Melonjaknya Angka Perceraian Akibat Terguncangnya Ketahanan Keluarga

0 Komentar

Oleh: Dwi Sri Utari, S.Pd

Pengamat Kebijakan Publik

Viral, sebuah video beredar menampakan antrian massa hendak mengajukan berkas gugatan cerai di depan pengadilan Agama Soreang, Kabupaten Bandung. Berita tersebut viral, lantaran mengularnya antrian massa bukan dalam rangka pembagian bantuan sosial, melainkan mengabarkan atas melonjaknya angka perceraian di tengah pandemi yang terjadi di kabupaten Bandung. Merespon hal tersebut, H Dadang M Naser selaku Bupati Bandung meminta ulama agar bisa berperan aktif dalam menekan angka perceraian di tengah masyarakat. Dirinya berpendapat bahwa nilai-nilai religi yang disampaikan ulama dapat mencegah warganya mengambil jalan pintas melalui perceraian ketika dihadapkan masalah rumah tangga.
Permasalahan rumah tangga memang acapkali menjadi pemicu bubarnya bahtera rumah tangga. Dalam kondisi saat ini, masyarakat sedang berjibaku dengan upaya bertahan hidup di tengah pandemi covid-19. Dampak mewabahnya virus tak ayal menimbulkan tekanan ekonomi pada sebagian besar keluarga. Terjadinya pemutusan hubungan kerja secara besar-besaran menambah banyak jumlah pengangguran. Selanjutnya, membuat banyak keluarga merasa kelimpungan dalam memenuhi tuntutan kebutuhan hidup. Yang pada akhirnya mengakibatkan timbulnya cek-cok antar suami dan istri hingga terjadinya tindak KDRT. Berikutnya, perceraian dipilih sebagai solusi jalan pintas.
Apabila diteliti, kasus perceraian sudah kerap terjadi sejak sebelum pandemi. Berdasarkan data statistik, kasus perceraian di Indonesia secara umum pun terus meningkat setiap tahunnya.

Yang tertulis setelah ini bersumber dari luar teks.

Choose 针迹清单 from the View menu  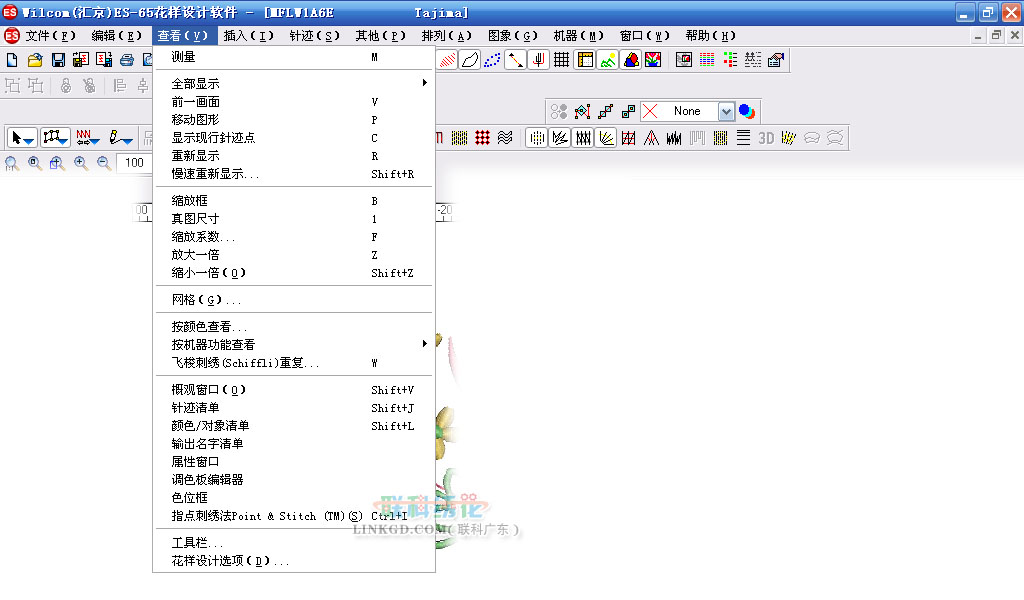click(x=196, y=408)
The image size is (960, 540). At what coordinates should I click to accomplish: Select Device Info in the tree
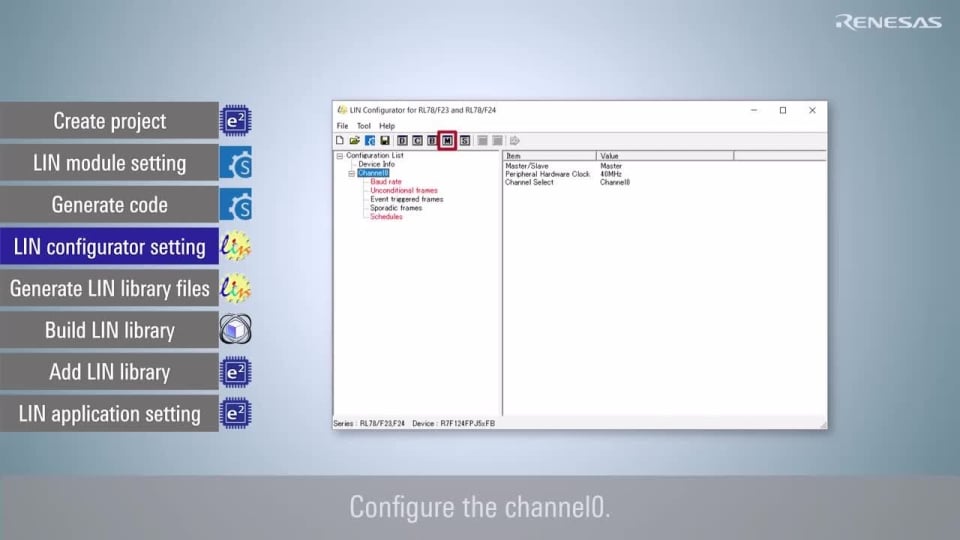[x=376, y=165]
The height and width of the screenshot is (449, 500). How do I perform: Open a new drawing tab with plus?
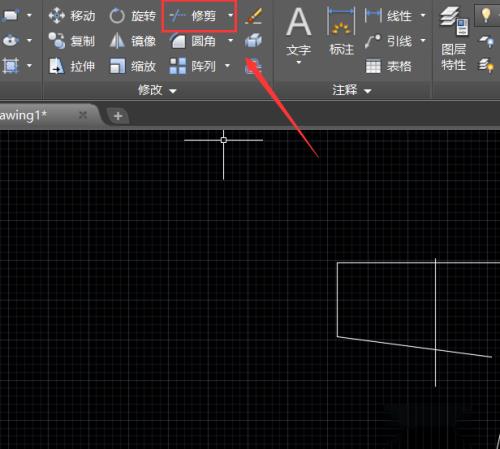pyautogui.click(x=118, y=116)
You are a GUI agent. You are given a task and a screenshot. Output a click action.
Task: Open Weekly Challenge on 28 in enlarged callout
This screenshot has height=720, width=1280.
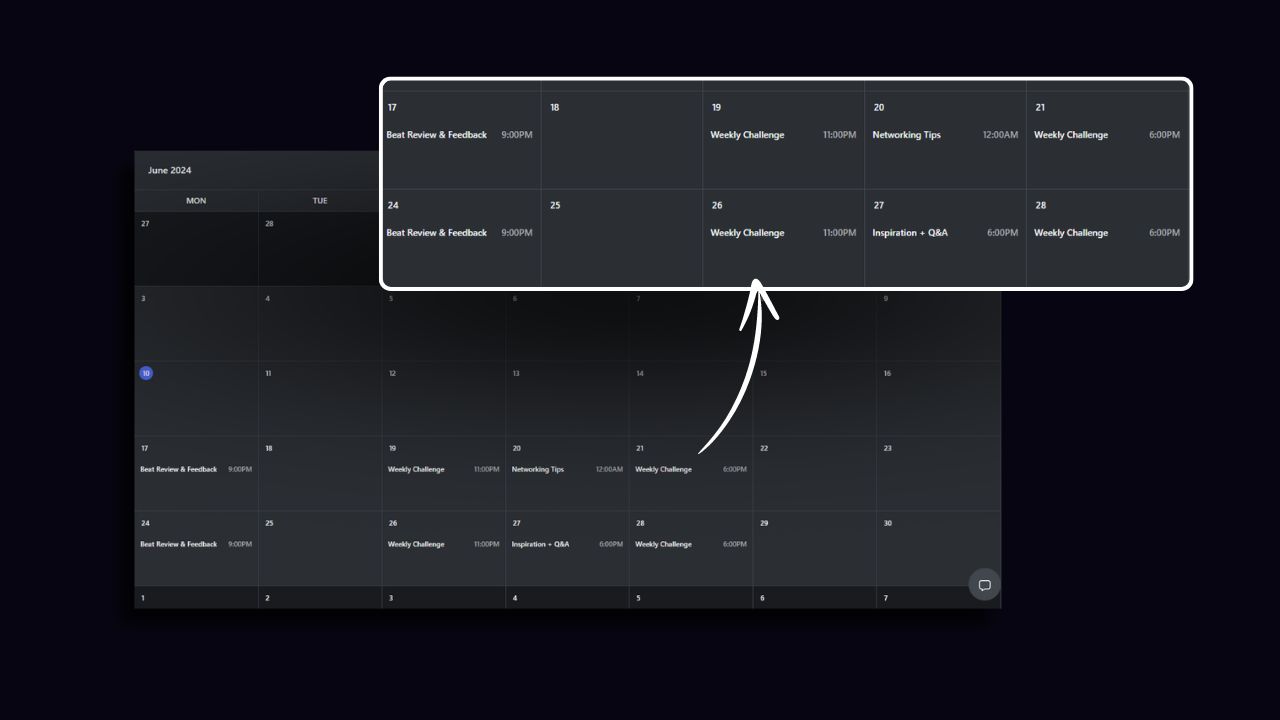click(x=1070, y=233)
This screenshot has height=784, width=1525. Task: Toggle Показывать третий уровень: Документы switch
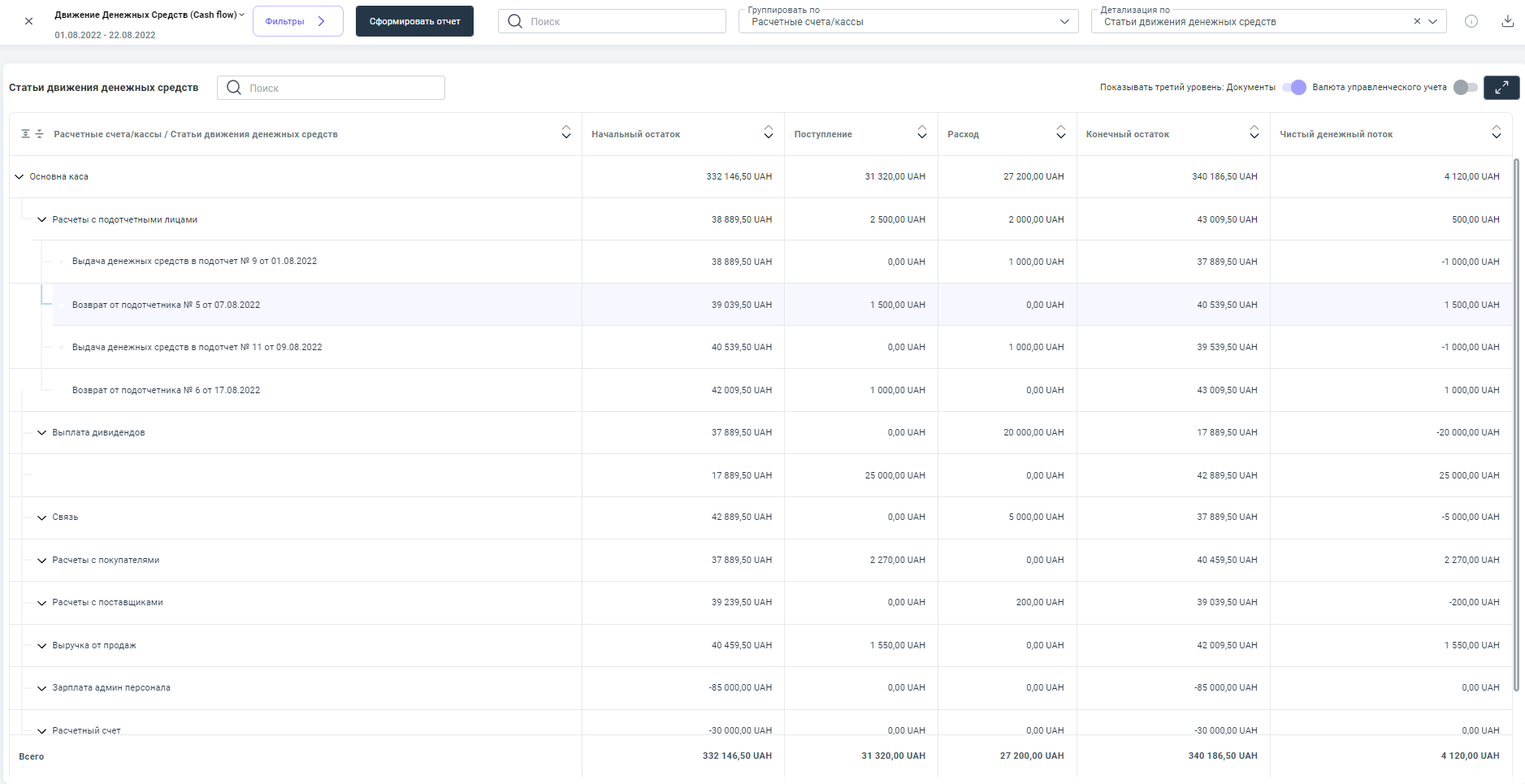(1294, 87)
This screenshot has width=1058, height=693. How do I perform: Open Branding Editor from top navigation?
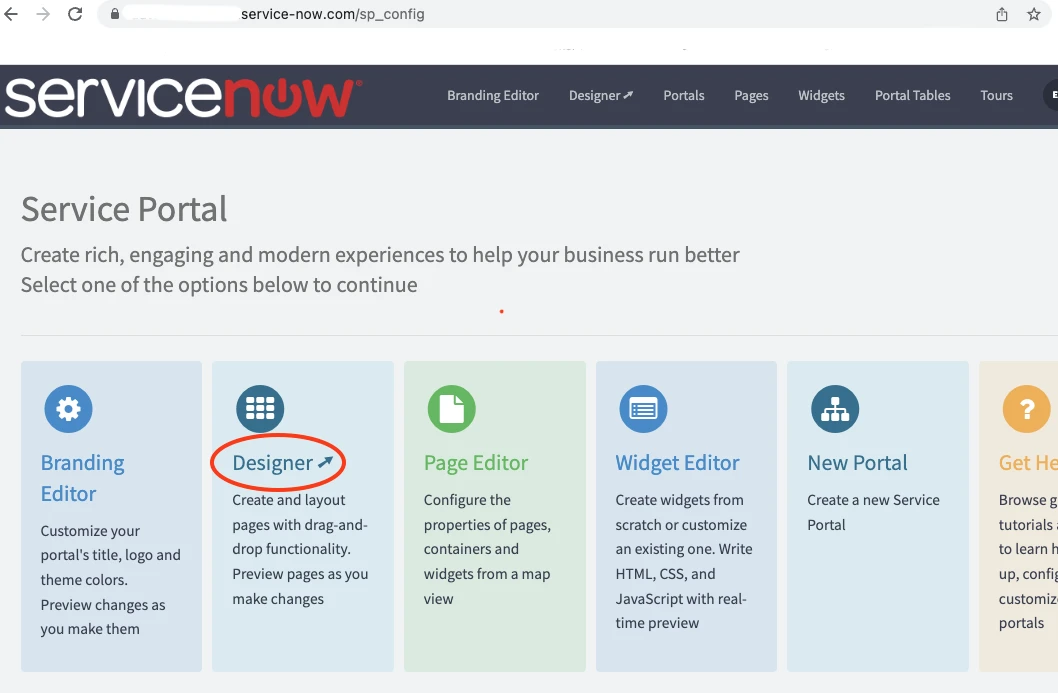pos(493,96)
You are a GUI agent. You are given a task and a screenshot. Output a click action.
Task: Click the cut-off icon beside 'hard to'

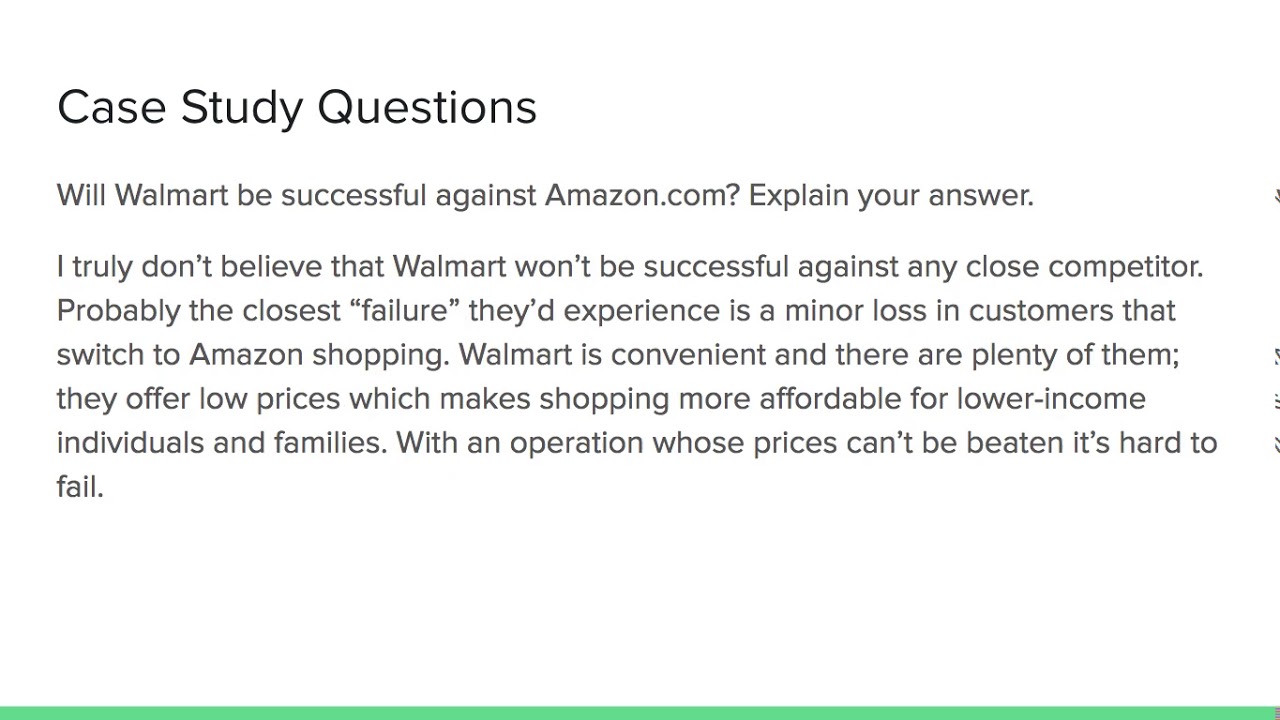tap(1277, 443)
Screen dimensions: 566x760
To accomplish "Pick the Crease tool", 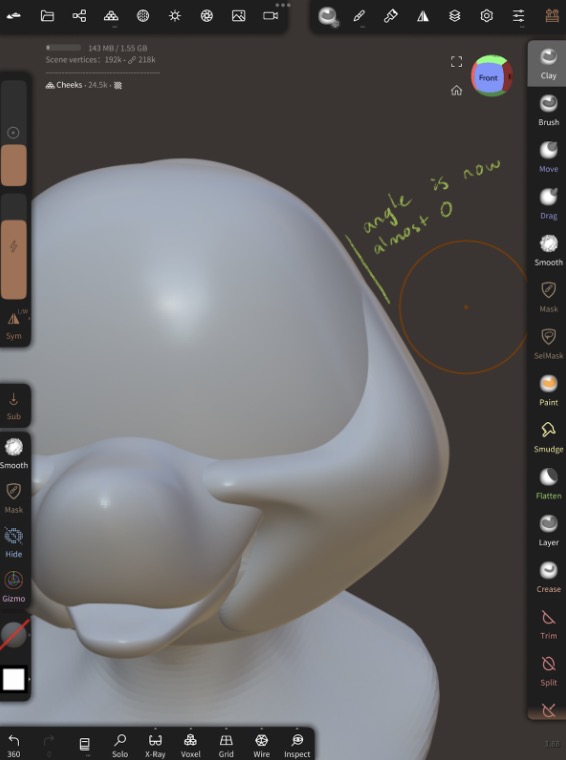I will 548,577.
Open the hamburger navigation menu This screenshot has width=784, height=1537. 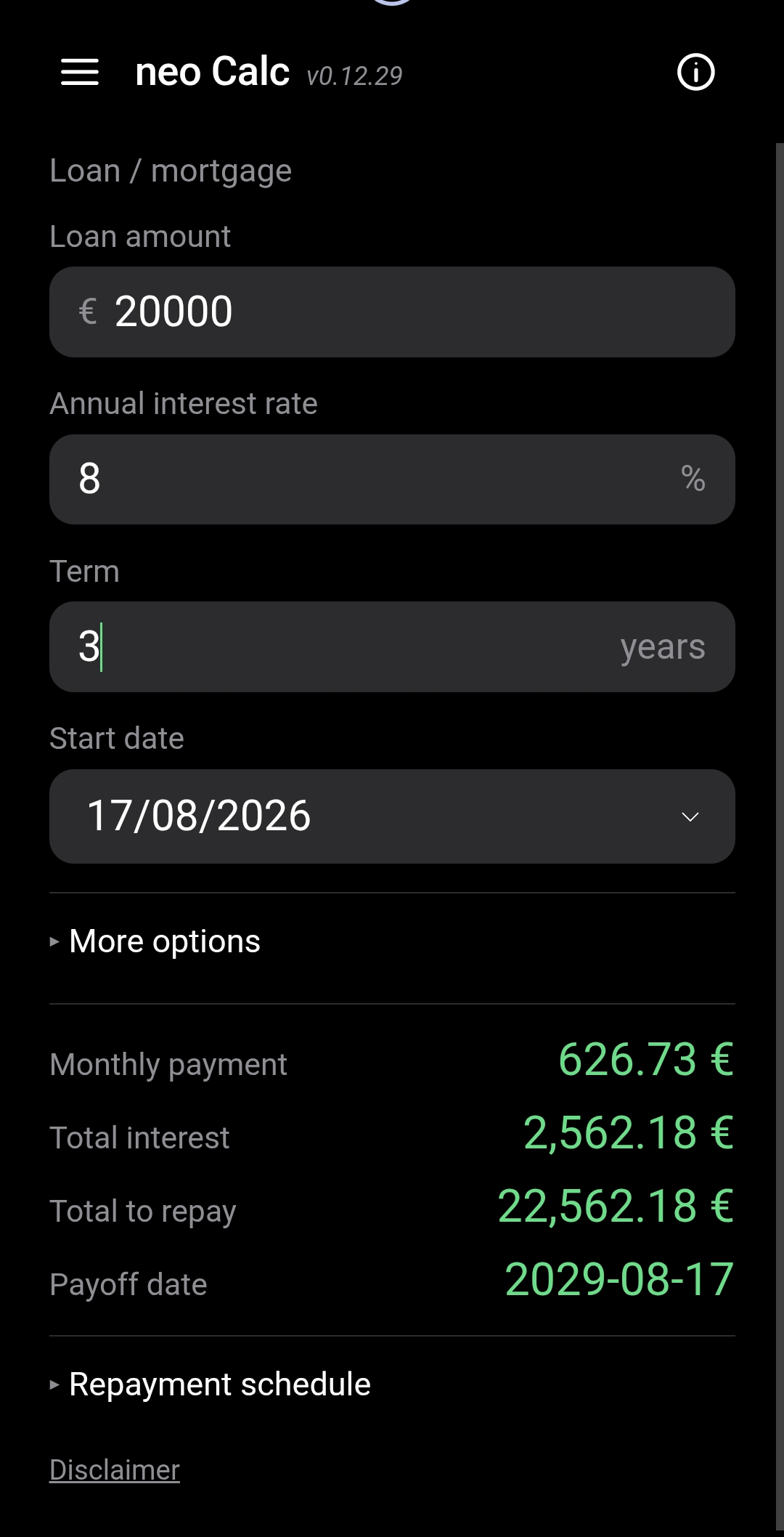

Dilansir oleh detik.com dari website Mahkamah Agung (MA), disebutkan bahwa hampir setengah juta perceraian terjadi di Indonesia selama tahun 2018. Sedangkan sepanjang tahun 2019, kasus perceraian yang ditangani oleh Pengadilan Agama Bandung saja mencapai 6.300 perkara atau rata-rata lebih dari 700 perkara setiap bulannya.
Menelisik lebih dalam penyebab terjadinya kehancuran bahtera rumah tangga dipicu oleh berbagai latar belakang. Selain dipicu tekanan ekonomi, tidak pahamnya hak dan kewajiban, dan tidak patuhnya pada hukum syara’ seputar pergaulan dalam rumah tangga kerap kali menjadi latar belakang terjadinya perceraian. Munculnya berbagai pemicu tersebut tidak lain disebabkan tidak berfungsinya negara sekuler dalam membentuk ketahanan keluarga.
Merujuk pada UU No. 10 Tahun 1992, ketahanan keluarga sendiri didefinisikan sebagai kondisi dinamik suatu keluarga yang memiliki keuletan dan ketangguhan, serta mengandung kemampuan fisik-material dan psikis mental spiritual guna hidup mandiri, dan mengembangkan diri dan keluarganya untuk hidup harmonis dan meningkatkan kesejahteraan lahir dan batin.